Séminaire sur la diffusion de l’agriculture

Giedre Motuzaite Matuceviciute (Université de Vilnius) présentera les travaux réalisés dans le cadre de son projet ERC MILWAYS lors d’un séminaire le mercredi 12 novembre (11h, en salle 118) intitulé « A biomolecular approach to millet journey across time and space« .

Abstract:

The past dispersal of various crop species across the world drove an important set of transformations in human lifeways. Crop domesticates with different geographical origins, such as wheat and barley from southwest Asia or broomcorn millet and buckwheat from East Asia, compose a unique mosaic of culinary heritage which has undergone continuous transformation as new crops have joined our cuisines. However, we have a remarkably thin understanding of how new crops moved over time, were integrated as staple foods among past populations, and why certain crops were never accepted or later abandoned.

A multi-faceted investigation of a pioneering crop in Eurasian food globalization – broomcorn millet (Panicum miliaceum) – can help to answer many of these questions, as it stands out from all the other cereals due to its unique and traceable biochemical properties.

 In my talk I will hypothesize that by applying biomolecular analyses to the unique biochemistry of millet in tandem with other novel methods, the distribution of millet consumers could be both geographically and chronologically traced with respect to human culture, culinary preferences, demographic categories of sex and age, social status, individual mobility history and palaeoclimates.
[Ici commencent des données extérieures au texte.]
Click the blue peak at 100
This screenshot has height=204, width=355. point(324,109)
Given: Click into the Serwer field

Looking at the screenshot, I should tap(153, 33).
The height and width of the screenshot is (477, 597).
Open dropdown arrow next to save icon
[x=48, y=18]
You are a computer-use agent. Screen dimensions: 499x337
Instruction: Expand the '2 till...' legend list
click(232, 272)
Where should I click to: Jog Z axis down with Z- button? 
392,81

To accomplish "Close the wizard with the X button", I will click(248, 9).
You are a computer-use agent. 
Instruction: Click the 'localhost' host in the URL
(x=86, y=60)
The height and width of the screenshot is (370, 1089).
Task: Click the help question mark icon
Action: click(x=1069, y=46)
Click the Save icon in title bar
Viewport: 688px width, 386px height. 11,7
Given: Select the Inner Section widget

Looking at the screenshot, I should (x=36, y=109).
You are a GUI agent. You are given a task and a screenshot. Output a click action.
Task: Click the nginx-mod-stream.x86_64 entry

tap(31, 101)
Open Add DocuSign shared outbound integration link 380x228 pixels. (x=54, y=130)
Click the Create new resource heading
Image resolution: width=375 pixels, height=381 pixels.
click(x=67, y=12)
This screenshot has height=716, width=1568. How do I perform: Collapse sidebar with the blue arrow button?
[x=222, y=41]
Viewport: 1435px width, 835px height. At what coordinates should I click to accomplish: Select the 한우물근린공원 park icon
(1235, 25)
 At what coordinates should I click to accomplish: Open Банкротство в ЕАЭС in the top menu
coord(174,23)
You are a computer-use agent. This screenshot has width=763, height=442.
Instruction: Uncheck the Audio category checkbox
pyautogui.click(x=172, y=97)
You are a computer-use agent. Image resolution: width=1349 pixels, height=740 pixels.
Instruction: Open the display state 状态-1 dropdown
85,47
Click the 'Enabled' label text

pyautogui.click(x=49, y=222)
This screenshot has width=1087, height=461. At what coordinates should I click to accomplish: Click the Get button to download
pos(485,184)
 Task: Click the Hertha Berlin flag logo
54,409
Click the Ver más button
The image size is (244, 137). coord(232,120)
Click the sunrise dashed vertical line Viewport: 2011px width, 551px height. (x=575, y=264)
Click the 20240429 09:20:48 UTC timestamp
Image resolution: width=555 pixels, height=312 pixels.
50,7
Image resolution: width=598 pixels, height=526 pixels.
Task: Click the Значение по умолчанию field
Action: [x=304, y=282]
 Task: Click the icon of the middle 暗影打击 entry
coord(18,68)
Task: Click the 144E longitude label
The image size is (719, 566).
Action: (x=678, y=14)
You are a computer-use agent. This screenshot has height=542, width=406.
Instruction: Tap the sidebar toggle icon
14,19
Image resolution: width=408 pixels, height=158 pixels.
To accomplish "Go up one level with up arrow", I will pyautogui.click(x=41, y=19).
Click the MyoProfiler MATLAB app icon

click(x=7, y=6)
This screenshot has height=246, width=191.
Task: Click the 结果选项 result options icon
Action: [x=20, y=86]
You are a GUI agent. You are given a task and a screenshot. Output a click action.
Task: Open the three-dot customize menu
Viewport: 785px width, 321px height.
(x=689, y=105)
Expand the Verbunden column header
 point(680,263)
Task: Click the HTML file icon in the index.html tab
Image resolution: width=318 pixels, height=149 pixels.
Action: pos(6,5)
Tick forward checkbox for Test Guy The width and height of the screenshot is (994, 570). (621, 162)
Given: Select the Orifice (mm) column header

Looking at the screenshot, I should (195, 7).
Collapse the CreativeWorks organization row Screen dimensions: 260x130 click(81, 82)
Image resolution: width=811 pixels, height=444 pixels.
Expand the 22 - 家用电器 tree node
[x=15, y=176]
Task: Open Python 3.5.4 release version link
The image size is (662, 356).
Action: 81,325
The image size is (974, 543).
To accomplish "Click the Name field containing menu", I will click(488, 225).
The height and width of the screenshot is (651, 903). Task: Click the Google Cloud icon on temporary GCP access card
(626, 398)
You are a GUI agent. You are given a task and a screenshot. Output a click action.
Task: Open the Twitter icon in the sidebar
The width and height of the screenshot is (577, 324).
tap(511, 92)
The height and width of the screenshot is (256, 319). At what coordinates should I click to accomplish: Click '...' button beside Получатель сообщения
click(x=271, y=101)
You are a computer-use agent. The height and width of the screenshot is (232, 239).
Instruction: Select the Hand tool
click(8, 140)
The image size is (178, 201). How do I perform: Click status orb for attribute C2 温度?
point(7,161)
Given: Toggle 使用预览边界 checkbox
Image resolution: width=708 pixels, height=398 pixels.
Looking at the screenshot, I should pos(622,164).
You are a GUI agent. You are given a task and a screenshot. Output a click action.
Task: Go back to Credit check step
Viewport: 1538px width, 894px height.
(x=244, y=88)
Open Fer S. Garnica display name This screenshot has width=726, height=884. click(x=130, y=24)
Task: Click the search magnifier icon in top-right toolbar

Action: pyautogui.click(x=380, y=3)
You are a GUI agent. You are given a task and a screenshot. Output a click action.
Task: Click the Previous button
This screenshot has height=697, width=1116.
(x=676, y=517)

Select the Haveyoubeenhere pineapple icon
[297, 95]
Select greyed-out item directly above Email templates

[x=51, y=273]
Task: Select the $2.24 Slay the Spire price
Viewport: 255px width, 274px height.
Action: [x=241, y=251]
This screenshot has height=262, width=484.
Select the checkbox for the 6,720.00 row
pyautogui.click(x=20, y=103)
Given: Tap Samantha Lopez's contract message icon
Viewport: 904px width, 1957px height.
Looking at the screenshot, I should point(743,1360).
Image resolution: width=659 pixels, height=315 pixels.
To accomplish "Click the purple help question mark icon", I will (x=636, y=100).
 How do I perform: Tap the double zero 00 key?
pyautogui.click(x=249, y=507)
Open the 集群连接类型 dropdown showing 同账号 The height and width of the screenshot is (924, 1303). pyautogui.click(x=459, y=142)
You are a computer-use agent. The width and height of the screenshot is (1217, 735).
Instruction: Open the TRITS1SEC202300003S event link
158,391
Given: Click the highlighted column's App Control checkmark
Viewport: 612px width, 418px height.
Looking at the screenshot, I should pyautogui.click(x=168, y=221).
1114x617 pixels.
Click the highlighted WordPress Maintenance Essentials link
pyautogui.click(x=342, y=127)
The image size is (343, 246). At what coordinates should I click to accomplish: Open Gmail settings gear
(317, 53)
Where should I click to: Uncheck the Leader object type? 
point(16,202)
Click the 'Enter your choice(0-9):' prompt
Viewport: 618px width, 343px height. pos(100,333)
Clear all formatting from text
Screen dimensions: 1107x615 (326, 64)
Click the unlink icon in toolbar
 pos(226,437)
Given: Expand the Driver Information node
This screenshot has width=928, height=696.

This knowledge could lead not only to identifying the key mechanisms involved in the adoption, exploitation and eventual rejection of millet cultivation and consumption by past societies, but also to develop a better understanding of the patterns of agricultural dispersal as a whole – one of the most important transformations in human history. This research is a part of ERC_CoG project – MILWAYS that tightly collaborates with the CNRS: Laboratory for Climate and Environmental Sciences.